# WHAT YOU ARE ASKED TO DO
Please output the rows from the line containing "The height and" through the end of the rows as a two-column CSV with columns named text and answer, one line for each row, and put each value in a single quoted field with line breaks turned into spaces. Leave the pictures out.

# INPUT

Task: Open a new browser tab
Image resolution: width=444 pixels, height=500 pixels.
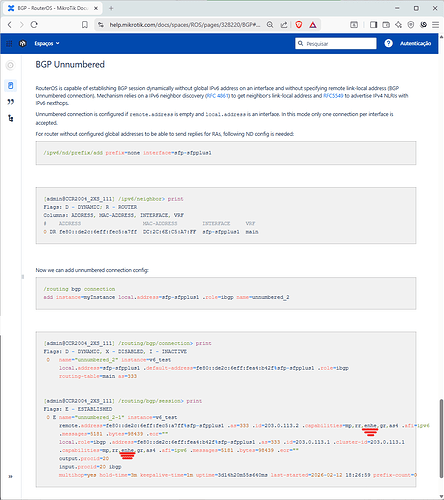Action: pos(111,8)
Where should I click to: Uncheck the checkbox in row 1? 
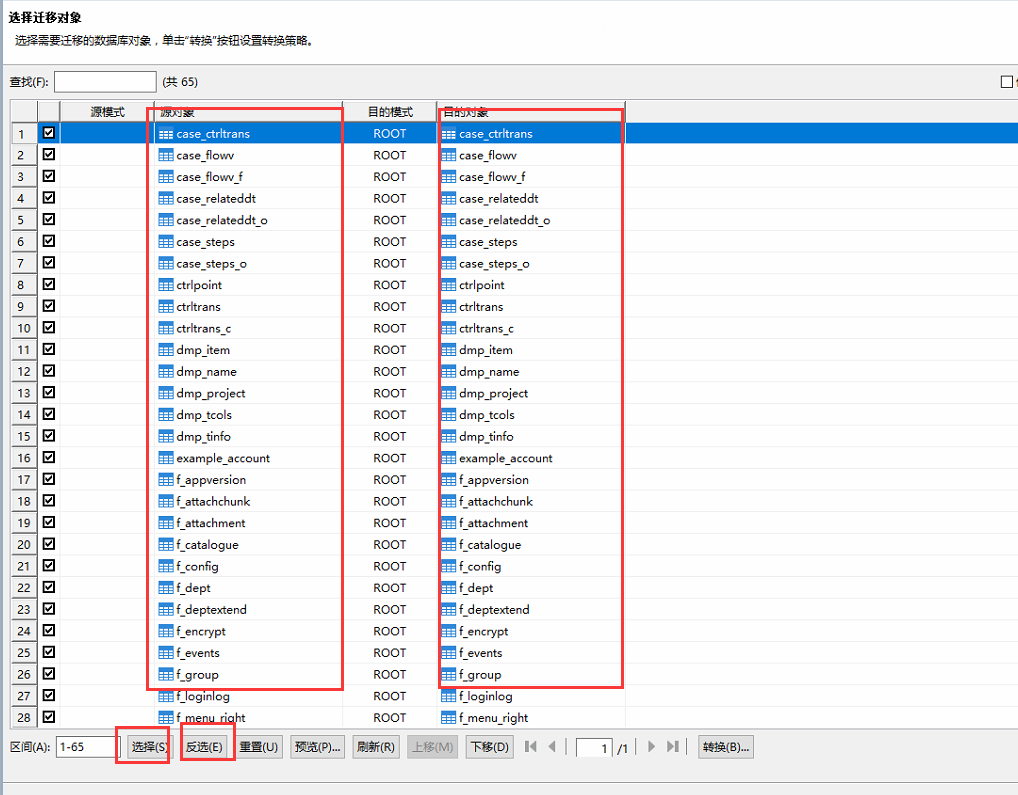point(49,133)
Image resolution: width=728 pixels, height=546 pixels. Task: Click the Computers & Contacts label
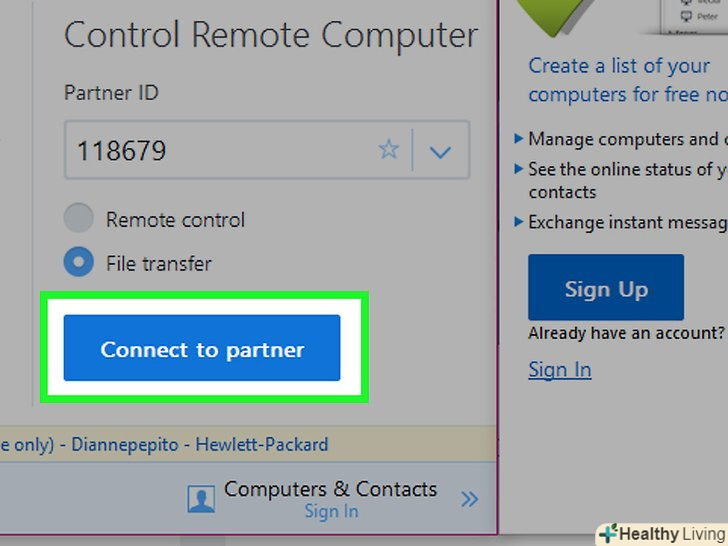pos(330,489)
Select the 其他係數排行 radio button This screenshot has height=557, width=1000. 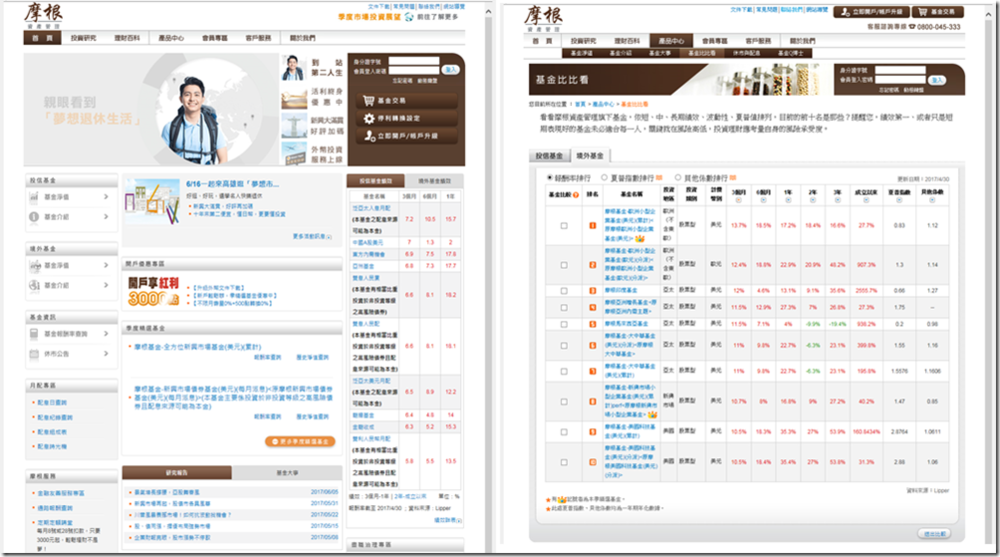point(679,177)
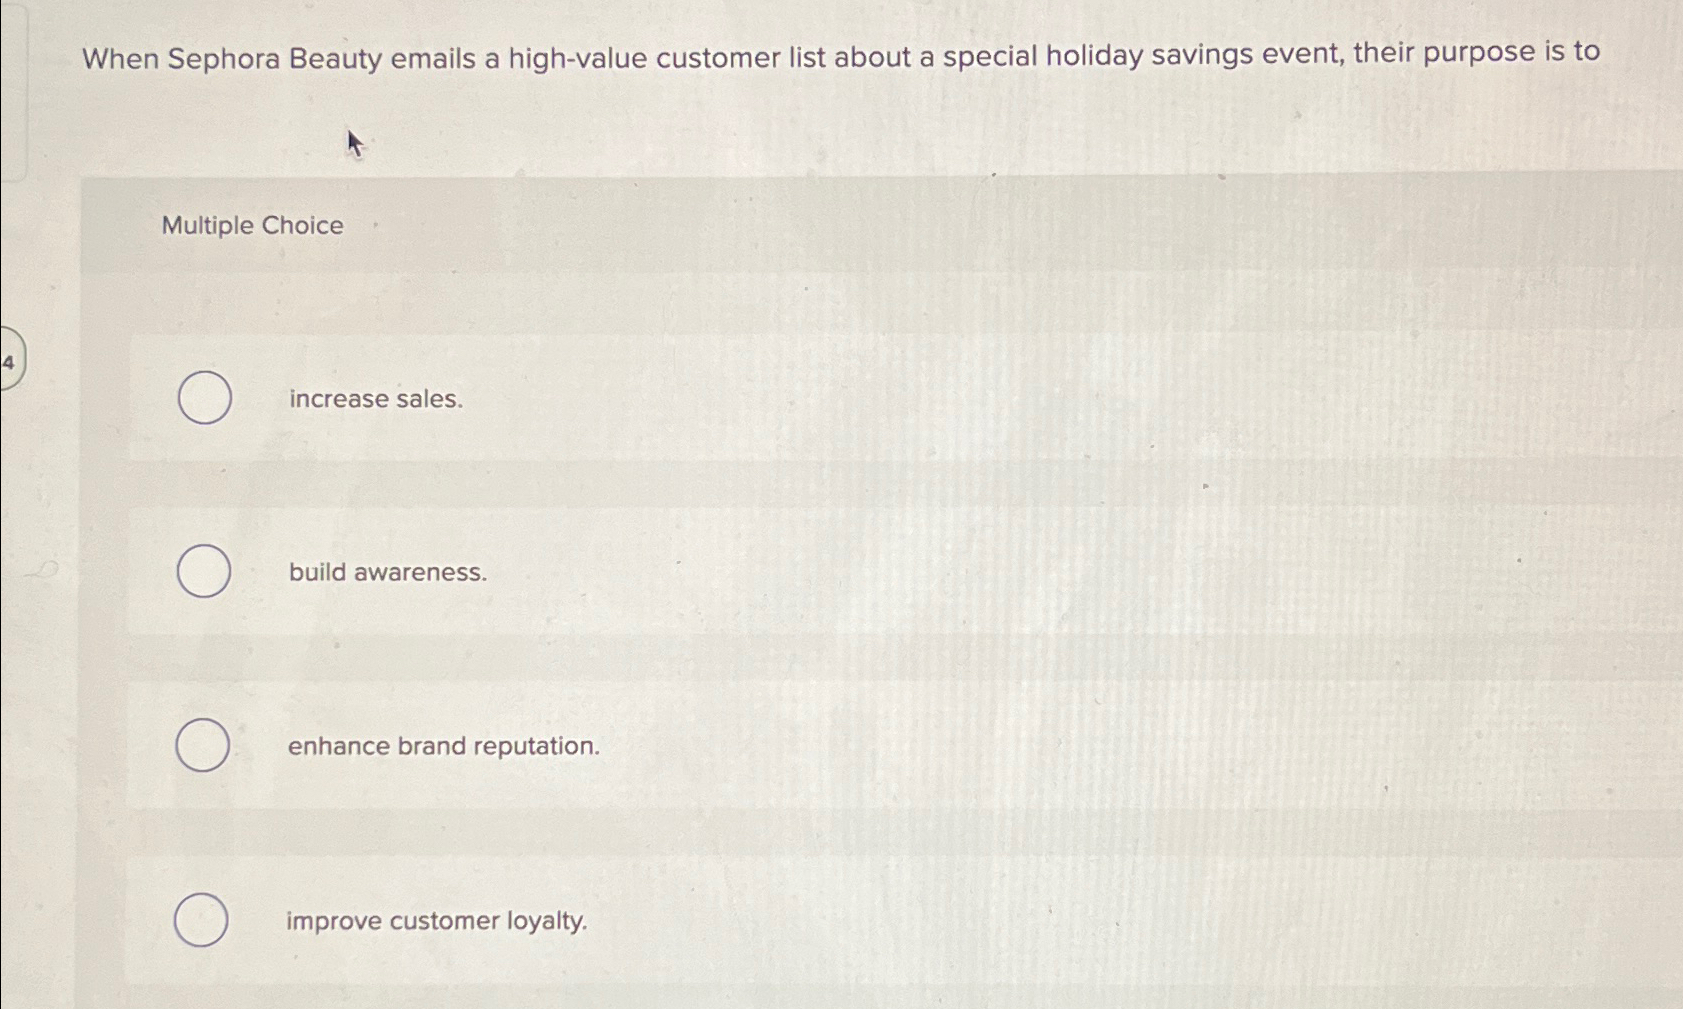Image resolution: width=1683 pixels, height=1009 pixels.
Task: Click the number 4 marker on left edge
Action: (8, 363)
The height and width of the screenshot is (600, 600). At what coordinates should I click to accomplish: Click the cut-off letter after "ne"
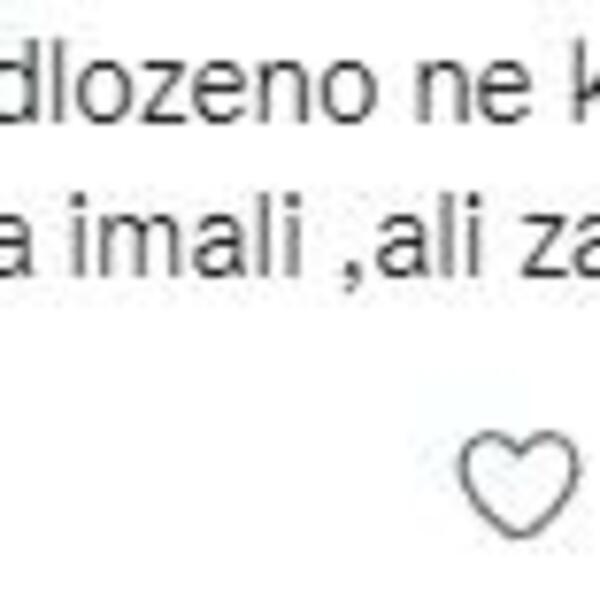[x=585, y=81]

# TASK OUTPUT
text,answer
"The height and width of the screenshot is (600, 600). At what coordinates should I click to accomplish: Click the cut-off letter after ""ne""","[x=585, y=81]"